Linear Second Order ODE/x^2 y'' - 2 x y' + 2 y = 0
Theorem
The second order ODE:
- $(1): \quad x^2 y'' - 2 x y' + 2 y = 0$
has the general solution:
- $y = C_1 x + C_2 x^2$
on any closed real interval which does not contain $0$.
Proof 1
Consider the functions:
- $\map {y_1} x = x$
- $\map {y_2} x = x^2$
We have that:
\(\ds \frac \d {\d x} \, x\) | \(=\) | \(\ds 1\) | Power Rule for Derivatives | |||||||||||
\(\ds \frac \d {\d x} \, x^2\) | \(=\) | \(\ds 2 x\) | Power Rule for Derivatives | |||||||||||
\(\ds \leadsto \ \ \) | \(\ds \frac {\d^2} {\d x^2} \, x\) | \(=\) | \(\ds 0\) | |||||||||||
\(\ds \frac {\d^2} {\d x^2} \, x^2\) | \(=\) | \(\ds 2\) |
Putting $x$ and $x^2$ into $(1)$ in turn:
\(\ds x^2 \cdot 0 - 2 x \cdot 1 + 2 x\) | \(=\) | \(\ds 2 x - 2 x\) | ||||||||||||
\(\ds \) | \(=\) | \(\ds 0\) |
\(\ds x^2 \cdot 2 - 2 x \cdot 2 x + 2 x^2\) | \(=\) | \(\ds 2 x^2 - 4 x^2 + 2 x^2\) | ||||||||||||
\(\ds \) | \(=\) | \(\ds 0\) |
Hence it can be seen that:
\(\ds \map {y_1} x\) | \(=\) | \(\ds x\) | ||||||||||||
\(\ds \map {y_2} x\) | \(=\) | \(\ds x^2\) |
are particular solutions to $(1)$.
Calculating the Wronskian of $y_1$ and $y_2$:
\(\ds \map W {y_1, y_2}\) | \(=\) | \(\ds \begin{vmatrix} x & x^2 \\ 1 & 2 x \end{vmatrix}\) | ||||||||||||
\(\ds \) | \(=\) | \(\ds 2 x^2 - x^2\) | ||||||||||||
\(\ds \) | \(=\) | \(\ds x^2\) |
So the Wronskian of $y_1$ and $y_2$ is zero only when $x = 0$.

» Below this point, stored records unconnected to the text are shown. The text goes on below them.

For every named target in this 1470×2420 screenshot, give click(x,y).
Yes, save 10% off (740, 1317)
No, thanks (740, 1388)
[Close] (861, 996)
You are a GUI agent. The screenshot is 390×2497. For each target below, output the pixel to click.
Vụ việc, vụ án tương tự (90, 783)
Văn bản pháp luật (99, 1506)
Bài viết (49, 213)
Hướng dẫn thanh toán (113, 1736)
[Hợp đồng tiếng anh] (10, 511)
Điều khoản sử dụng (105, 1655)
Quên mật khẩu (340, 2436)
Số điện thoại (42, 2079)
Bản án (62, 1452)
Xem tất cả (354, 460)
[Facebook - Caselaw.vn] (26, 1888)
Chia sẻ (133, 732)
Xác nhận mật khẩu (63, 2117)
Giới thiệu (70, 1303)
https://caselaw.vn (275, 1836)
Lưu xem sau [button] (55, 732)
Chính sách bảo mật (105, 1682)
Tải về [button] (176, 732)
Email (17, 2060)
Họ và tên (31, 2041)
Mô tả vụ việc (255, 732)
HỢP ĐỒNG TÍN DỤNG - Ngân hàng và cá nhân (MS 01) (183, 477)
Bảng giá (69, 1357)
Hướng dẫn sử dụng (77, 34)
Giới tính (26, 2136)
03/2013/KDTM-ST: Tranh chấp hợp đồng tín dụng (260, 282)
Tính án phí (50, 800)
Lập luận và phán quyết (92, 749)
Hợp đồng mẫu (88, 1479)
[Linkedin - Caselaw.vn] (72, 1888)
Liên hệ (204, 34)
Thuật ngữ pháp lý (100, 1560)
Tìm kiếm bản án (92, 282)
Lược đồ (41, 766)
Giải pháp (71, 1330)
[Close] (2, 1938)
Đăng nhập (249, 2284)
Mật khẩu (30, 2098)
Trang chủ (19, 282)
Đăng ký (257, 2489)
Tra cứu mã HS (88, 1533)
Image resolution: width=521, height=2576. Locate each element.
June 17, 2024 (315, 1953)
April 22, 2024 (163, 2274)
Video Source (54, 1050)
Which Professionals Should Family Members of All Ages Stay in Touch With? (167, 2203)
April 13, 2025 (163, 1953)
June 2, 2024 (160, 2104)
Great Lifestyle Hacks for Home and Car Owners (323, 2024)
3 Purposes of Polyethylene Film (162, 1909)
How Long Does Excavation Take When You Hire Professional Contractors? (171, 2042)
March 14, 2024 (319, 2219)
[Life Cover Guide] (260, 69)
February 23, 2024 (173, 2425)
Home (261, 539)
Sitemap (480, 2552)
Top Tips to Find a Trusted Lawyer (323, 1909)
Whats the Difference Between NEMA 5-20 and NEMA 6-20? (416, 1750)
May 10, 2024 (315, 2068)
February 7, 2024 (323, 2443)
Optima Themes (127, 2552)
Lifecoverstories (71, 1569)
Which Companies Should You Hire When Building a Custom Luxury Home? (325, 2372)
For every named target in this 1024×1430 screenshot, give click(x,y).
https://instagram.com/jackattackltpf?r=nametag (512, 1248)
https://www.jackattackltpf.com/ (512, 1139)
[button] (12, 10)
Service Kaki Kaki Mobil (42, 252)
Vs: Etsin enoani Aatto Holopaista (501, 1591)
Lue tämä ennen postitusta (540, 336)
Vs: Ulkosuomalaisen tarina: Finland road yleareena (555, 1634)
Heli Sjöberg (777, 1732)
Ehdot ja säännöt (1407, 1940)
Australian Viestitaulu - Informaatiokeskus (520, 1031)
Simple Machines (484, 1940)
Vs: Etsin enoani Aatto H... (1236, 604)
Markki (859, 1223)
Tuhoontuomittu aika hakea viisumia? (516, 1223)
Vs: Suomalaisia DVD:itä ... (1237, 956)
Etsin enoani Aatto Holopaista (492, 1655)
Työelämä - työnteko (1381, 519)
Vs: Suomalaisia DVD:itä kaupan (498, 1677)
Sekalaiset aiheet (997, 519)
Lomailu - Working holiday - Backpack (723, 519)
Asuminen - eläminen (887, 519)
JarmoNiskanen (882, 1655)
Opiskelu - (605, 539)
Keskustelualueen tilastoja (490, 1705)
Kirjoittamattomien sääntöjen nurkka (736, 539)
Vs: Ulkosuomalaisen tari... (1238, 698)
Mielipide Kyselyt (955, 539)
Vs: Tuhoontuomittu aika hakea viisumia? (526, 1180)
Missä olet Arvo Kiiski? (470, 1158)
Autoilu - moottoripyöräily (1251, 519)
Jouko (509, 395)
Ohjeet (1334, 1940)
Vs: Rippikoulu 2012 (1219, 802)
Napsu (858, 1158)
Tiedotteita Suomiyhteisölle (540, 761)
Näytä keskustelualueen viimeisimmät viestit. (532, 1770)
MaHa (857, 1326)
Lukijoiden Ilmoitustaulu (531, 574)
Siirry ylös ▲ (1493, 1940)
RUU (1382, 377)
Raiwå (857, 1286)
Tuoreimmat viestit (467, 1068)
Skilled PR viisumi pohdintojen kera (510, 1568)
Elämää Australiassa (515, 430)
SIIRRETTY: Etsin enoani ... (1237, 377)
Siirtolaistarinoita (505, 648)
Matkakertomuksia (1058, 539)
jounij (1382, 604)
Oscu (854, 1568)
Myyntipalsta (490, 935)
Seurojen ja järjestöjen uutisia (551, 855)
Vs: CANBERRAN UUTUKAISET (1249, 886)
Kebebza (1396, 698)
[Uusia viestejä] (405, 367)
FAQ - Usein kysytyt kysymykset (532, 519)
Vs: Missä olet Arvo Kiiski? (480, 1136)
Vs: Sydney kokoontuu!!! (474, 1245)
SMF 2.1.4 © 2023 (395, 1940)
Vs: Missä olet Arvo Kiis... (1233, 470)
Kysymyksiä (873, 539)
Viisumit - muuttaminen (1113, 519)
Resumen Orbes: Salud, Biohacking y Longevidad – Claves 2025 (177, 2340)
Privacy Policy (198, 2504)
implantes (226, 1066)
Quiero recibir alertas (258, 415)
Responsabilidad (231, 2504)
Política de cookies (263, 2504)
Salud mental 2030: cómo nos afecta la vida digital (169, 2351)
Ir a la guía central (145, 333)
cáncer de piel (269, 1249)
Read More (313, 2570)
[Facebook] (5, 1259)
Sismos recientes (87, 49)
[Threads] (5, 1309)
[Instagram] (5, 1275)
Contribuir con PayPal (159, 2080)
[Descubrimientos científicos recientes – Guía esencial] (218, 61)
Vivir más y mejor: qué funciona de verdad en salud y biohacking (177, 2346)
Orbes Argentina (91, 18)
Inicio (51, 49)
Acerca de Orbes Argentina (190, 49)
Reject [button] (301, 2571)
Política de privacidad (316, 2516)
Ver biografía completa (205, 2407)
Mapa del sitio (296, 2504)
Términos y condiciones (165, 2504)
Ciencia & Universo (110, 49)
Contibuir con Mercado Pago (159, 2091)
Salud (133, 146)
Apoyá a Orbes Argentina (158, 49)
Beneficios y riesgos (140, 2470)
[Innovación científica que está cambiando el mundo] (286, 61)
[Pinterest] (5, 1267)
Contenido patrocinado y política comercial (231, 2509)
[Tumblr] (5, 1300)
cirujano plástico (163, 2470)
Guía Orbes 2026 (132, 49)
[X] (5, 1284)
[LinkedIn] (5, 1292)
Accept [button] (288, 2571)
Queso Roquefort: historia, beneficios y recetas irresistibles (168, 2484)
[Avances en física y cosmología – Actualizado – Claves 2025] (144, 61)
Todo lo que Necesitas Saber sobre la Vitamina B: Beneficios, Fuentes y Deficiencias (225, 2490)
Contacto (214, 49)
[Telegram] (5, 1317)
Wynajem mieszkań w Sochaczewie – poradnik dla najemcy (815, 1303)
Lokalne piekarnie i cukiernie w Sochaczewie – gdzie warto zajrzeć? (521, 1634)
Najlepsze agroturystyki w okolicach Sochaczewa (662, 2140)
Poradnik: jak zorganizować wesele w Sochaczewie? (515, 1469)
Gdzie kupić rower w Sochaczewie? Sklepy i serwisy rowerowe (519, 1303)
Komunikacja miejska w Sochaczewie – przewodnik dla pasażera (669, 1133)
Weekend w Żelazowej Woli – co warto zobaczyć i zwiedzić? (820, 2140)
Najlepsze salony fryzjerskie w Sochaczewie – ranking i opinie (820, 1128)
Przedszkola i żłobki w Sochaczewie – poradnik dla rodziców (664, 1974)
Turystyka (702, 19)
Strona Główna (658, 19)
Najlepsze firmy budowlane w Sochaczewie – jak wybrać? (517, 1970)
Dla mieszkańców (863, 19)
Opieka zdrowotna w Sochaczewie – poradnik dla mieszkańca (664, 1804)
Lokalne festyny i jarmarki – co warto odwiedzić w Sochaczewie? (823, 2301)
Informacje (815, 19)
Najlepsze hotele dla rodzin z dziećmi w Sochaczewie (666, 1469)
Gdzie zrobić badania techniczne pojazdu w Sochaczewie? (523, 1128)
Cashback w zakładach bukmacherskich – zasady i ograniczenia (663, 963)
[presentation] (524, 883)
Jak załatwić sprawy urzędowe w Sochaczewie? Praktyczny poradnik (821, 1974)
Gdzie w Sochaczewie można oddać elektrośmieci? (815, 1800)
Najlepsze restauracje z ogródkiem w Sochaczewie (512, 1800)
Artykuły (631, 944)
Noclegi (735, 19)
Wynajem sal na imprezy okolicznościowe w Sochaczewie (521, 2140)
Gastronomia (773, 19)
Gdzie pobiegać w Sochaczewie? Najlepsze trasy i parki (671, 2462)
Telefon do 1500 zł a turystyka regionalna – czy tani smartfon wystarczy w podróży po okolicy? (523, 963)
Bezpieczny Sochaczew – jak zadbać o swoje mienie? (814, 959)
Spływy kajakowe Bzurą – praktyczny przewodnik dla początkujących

Let $\Bbb I = \closedint a b$ be a closed real interval such that $0 \notin \Bbb I$.
Thus from Zero Wronskian of Solutions of Homogeneous Linear Second Order ODE iff Linearly Dependent:
- $y_1$ and $y_2$ are linearly independent on $\Bbb I$.
We can manipulate $(1)$ is a homogeneous linear second order ODE in the form:
- $y'' + \map P x y' + \map Q x y = 0$
where $\map P x = \dfrac {-2 x} {x^2}$ and $\map Q x = \dfrac 2 {x^2}$.
So by Real Rational Function is Continuous: $P$ and $Q$ are continuous on $\closedint a b$
Thus from Two Linearly Independent Solutions of Homogeneous Linear Second Order ODE generate General Solution:
- $(1)$ has the general solution:
- $y = C_1 x + C_2 x^2$
- on any closed real interval $\Bbb I$ which does not include $0$.
$\blacksquare$
Proof 2
It can be seen that $(1)$ is an instance of the Cauchy-Euler Equation:
- $x^2 y'' + p x y' + q y = 0$
where:
- $p = -2$
- $q = 2$
By Conversion of Cauchy-Euler Equation to Constant Coefficient Linear ODE, this can be expressed as:
- $\dfrac {\d^2 y} {\d t^2} + \paren {p - 1} \dfrac {\d y} {\d t^2} + q y = 0$
by making the substitution:
- $x = e^t$
Hence it can be expressed as:
- $(2): \quad \dfrac {\d^2 y} {\d t^2} - \dfrac {\d y} {\d t^2} + 2 y = 0$
From Linear Second Order ODE: $y'' - 3 y' + 2 y = 0$, this has the general solution:
\(\ds y\) | \(=\) | \(\ds C_1 e^t + C_2 e^{2 t}\) | ||||||||||||
\(\ds \) | \(=\) | \(\ds C_1 x + C_2 x^2\) | substituting $x = e^t$ |
$\blacksquare$
Note that when $x = 0$, $e^t = x$ has no solution for $t$, and so is excluded from this solution.